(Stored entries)
============================================================

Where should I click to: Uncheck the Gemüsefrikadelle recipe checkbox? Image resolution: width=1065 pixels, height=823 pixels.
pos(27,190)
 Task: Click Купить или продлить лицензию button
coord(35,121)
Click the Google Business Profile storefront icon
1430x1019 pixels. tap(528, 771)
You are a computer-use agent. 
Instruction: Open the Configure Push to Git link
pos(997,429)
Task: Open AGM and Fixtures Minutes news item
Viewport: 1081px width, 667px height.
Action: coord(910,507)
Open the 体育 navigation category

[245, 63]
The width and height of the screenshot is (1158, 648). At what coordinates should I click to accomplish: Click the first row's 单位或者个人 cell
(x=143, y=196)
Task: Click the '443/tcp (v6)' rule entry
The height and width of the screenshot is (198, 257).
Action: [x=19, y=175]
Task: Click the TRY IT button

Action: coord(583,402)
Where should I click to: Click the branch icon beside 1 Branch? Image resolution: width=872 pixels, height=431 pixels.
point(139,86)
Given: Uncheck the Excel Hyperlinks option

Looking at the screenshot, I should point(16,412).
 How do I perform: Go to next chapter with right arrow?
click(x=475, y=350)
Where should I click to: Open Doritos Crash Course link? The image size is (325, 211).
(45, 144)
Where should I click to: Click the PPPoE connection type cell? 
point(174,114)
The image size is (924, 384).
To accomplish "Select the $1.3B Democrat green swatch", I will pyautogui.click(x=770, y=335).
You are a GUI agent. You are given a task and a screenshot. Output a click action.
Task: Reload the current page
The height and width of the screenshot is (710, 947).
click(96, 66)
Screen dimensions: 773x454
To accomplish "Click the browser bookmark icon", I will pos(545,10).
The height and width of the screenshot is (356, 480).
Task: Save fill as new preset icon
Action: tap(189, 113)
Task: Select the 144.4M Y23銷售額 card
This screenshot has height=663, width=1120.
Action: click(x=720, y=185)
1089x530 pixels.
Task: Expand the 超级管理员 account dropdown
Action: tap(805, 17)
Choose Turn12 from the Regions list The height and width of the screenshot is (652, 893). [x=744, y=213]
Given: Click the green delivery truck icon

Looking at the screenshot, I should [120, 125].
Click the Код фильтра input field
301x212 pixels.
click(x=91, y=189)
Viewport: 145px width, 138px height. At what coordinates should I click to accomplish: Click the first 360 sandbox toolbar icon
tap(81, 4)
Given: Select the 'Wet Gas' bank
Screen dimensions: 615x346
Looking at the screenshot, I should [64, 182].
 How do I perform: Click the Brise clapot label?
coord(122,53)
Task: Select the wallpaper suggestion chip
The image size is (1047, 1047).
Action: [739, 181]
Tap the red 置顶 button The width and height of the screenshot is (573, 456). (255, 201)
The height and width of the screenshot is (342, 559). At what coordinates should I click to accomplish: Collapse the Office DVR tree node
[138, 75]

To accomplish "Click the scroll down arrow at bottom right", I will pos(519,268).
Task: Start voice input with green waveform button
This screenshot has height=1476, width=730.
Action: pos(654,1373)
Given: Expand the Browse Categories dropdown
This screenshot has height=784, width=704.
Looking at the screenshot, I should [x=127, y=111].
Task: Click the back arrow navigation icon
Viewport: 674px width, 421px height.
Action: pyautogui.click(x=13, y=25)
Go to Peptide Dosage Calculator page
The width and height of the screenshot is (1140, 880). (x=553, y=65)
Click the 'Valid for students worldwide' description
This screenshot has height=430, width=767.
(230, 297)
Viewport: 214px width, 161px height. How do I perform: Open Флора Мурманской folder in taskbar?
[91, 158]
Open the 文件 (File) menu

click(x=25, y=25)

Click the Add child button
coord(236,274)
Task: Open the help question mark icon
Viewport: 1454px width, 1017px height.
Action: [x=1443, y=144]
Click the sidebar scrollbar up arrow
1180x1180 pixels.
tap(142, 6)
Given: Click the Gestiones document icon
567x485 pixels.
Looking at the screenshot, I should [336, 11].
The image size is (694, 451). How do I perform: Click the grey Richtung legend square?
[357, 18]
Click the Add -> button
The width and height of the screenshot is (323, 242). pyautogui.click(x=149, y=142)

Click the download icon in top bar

============================================================

The answer should be an exact copy of the lines from the one containing "1180x1180 pixels." through the last line of the entries, both included.

1180x1180 pixels.
tap(142, 6)
Given: Click the Gestiones document icon
567x485 pixels.
Looking at the screenshot, I should [336, 11].
The image size is (694, 451). How do I perform: Click the grey Richtung legend square?
[357, 18]
Click the Add -> button
The width and height of the screenshot is (323, 242). pyautogui.click(x=149, y=142)

Click the download icon in top bar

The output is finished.